__Extrait source__:
┏━━

Ben moi, j'en ai vu plein: cafés, galeries commerciales, borne wifi dans des parcs, hotels, aeroports...


----------



## pascalformac (29 Novembre 2013)

ou wifi de particuliers et entreprises mal réglés
(trop ouverts)


----------



## Powerdom (29 Novembre 2013)

Bombigolo a dit:


> Meme dans un macdo , on te demande un identifiant ou mot de passe &#8230;
> Je n'ai jamais vu de réseau dont l'accès était "libre" , d'ou ma question .



Il m'arrive parfois de me rendre au MacDo, j'ai toujours pu m'y connecter sans ID ou MDP. Cela dépend sans doute de la décision de chaque manager...

quand au réseaux ouverts il en existe beaucoup.


----------



## herbien (29 Novembre 2013)

Mais comment expliquer que Apple sait que mon mac a sonné, mais qu'il ne peut pas me donner sa localisation ?


----------



## pascalformac (29 Novembre 2013)

herbien a dit:


> Mais comment expliquer que Apple sait que mon mac a sonné


il s'estconnecté , l'info fut envoyée


> , mais qu'il ne peut pas me donner sa localisation ?

┗━━

__Travail à faire__:
1. Dans le fil de discussion, de quoi dépend sans doute, selon Powerdom, la possibilité de se connecter au MacDo sans identifiant ni mot de passe ?
2. Recopiez mot pour mot le passage du fil de discussion qui commence par « quand au réseaux » et se termine par « sonné, mais qu'il ne peut pas me donner sa localisation ? ».
Les entrées ne jouent aucun rôle ici.

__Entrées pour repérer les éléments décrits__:
┏━━

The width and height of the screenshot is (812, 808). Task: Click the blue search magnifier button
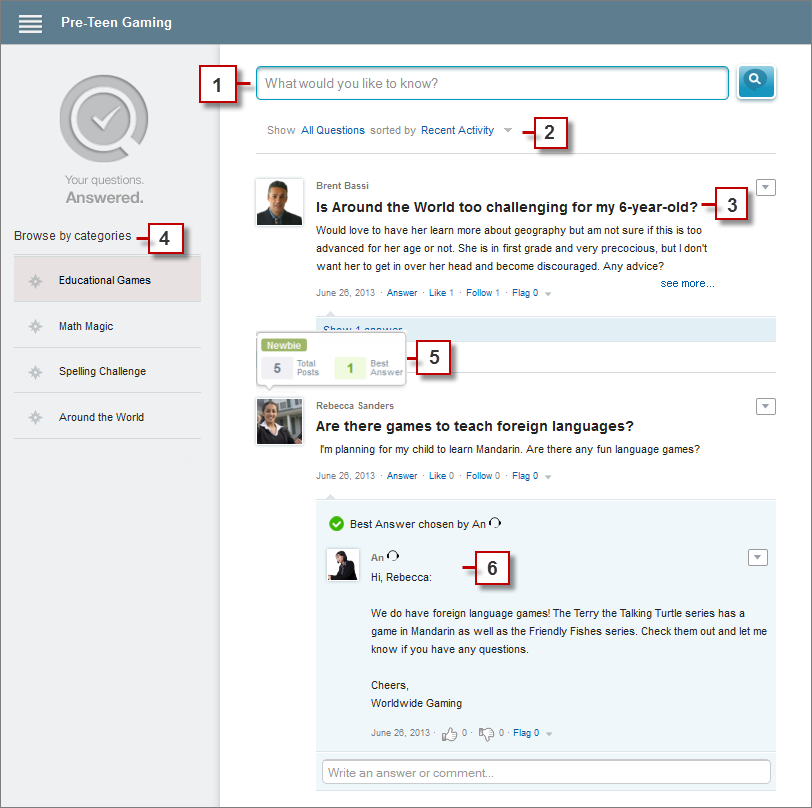coord(756,82)
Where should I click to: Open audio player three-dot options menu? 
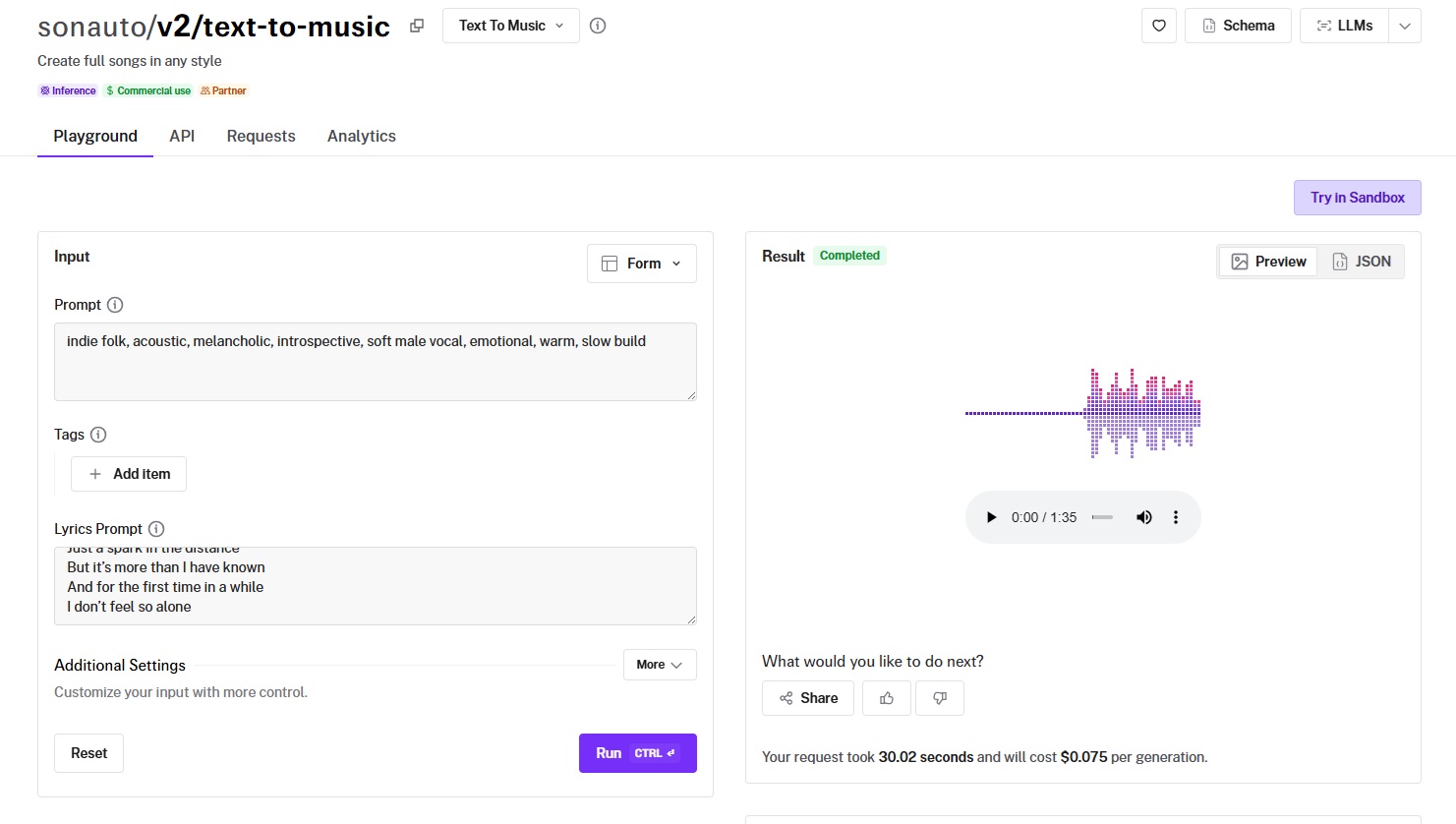[x=1175, y=517]
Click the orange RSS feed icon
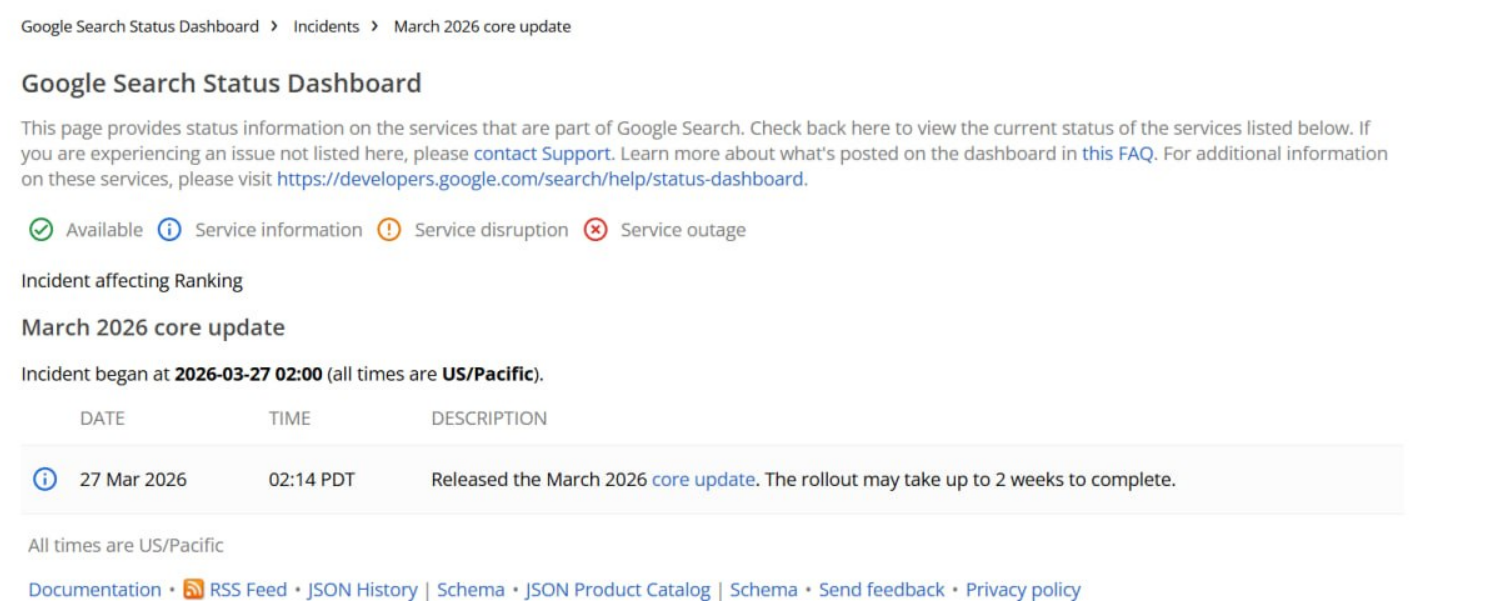Screen dimensions: 1489x601 (194, 590)
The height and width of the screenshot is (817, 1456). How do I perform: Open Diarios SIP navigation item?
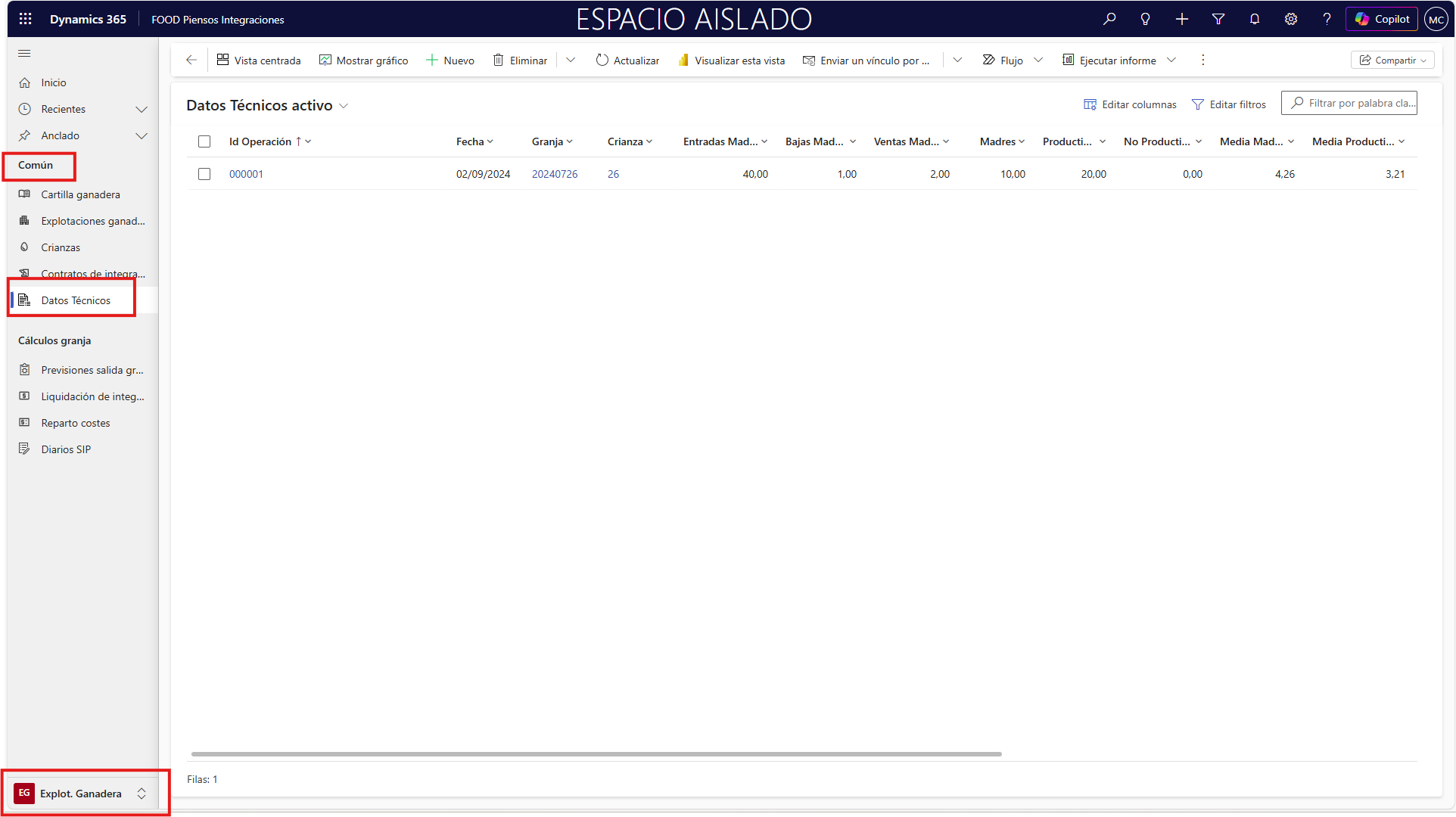point(66,449)
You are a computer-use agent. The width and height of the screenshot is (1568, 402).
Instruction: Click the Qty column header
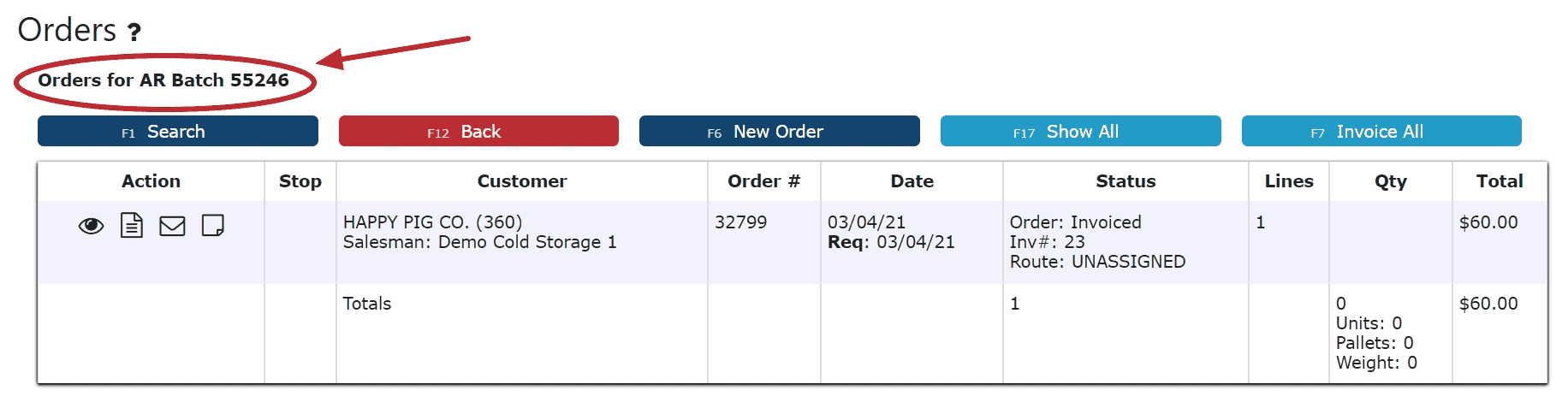click(x=1391, y=181)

┗━━

__Résultats par tâche__:
1. De la décision de chaque manager.

2.
quand au réseaux ouverts il en existe beaucoup.


----------



## herbien (29 Novembre 2013)

Mais comment expliquer que Apple sait que mon mac a sonné, mais qu'il ne peut pas me donner sa localisation ?